*TRY IT*: Please return all lines of the data below containing the string "Task".

*INPUT DATA*:
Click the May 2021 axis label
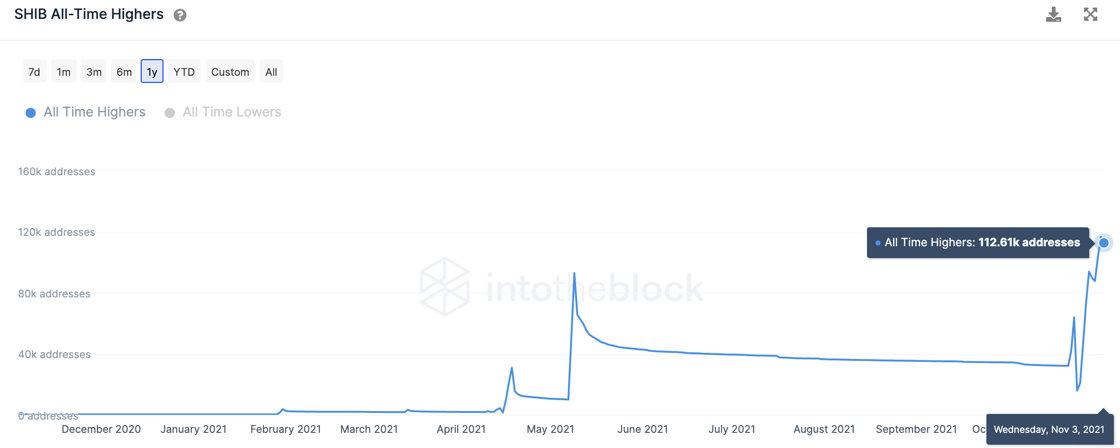 (x=550, y=429)
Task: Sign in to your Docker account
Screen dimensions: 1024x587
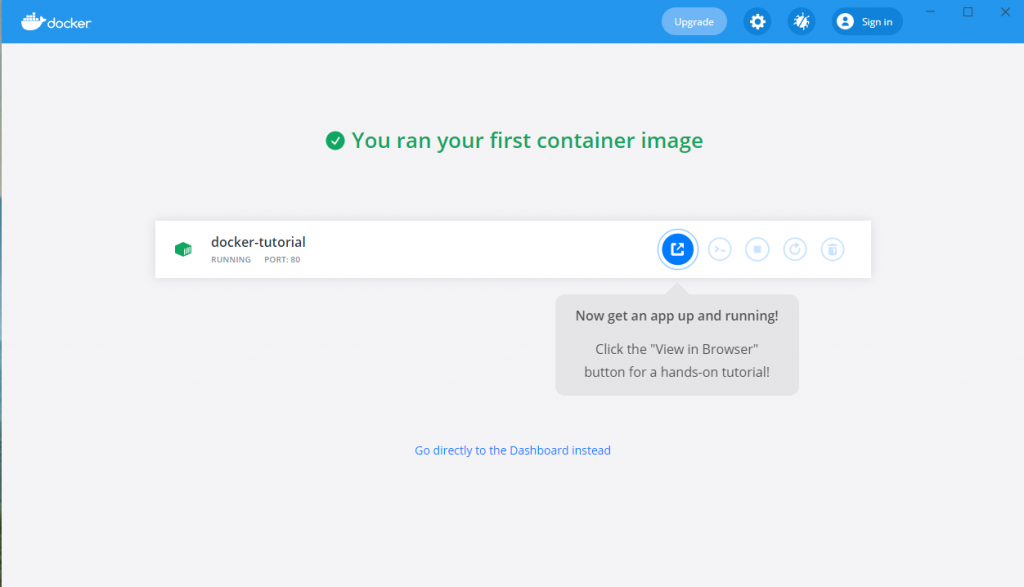Action: click(867, 22)
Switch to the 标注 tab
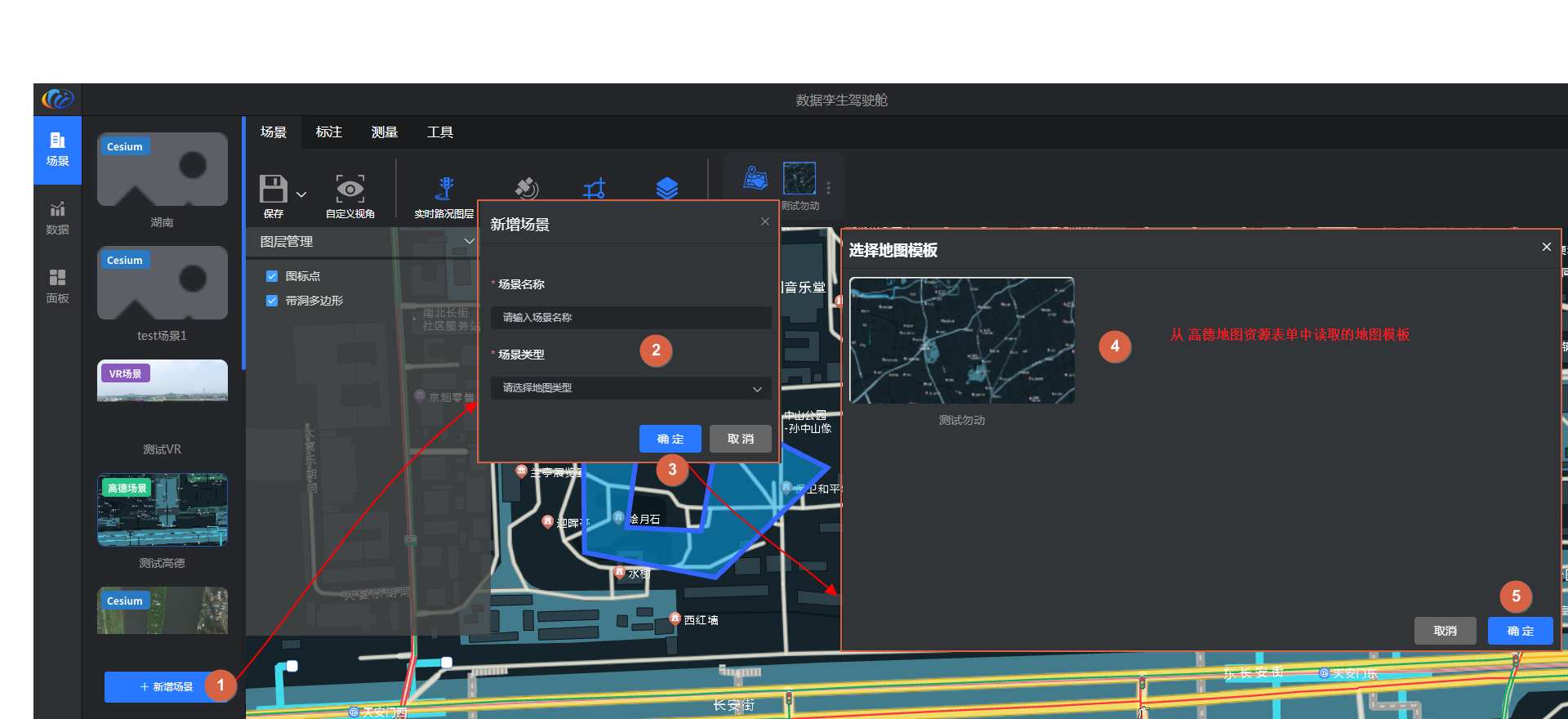Viewport: 1568px width, 719px height. [x=328, y=132]
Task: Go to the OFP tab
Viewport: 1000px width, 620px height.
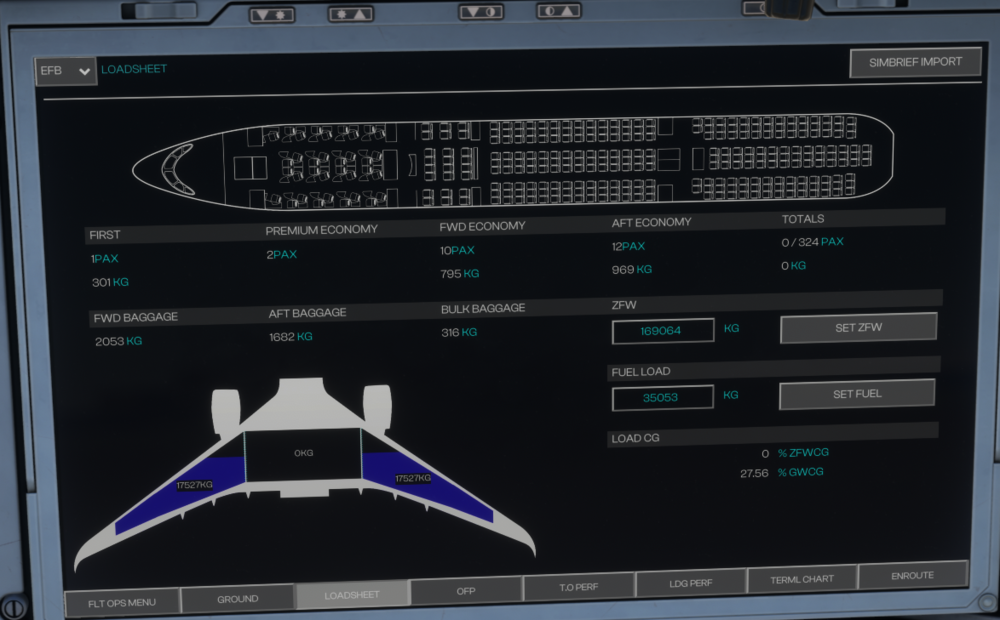Action: 466,593
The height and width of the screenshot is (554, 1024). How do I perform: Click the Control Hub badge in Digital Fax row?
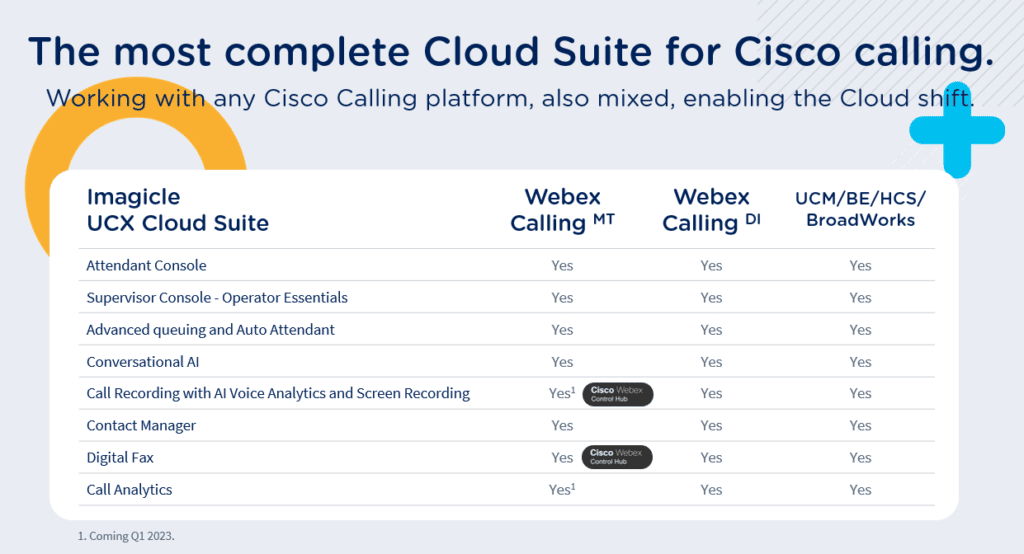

*EXERCISE RESPONSE*:
Task: Sign in to your Docker account
Task: Go to the OFP tab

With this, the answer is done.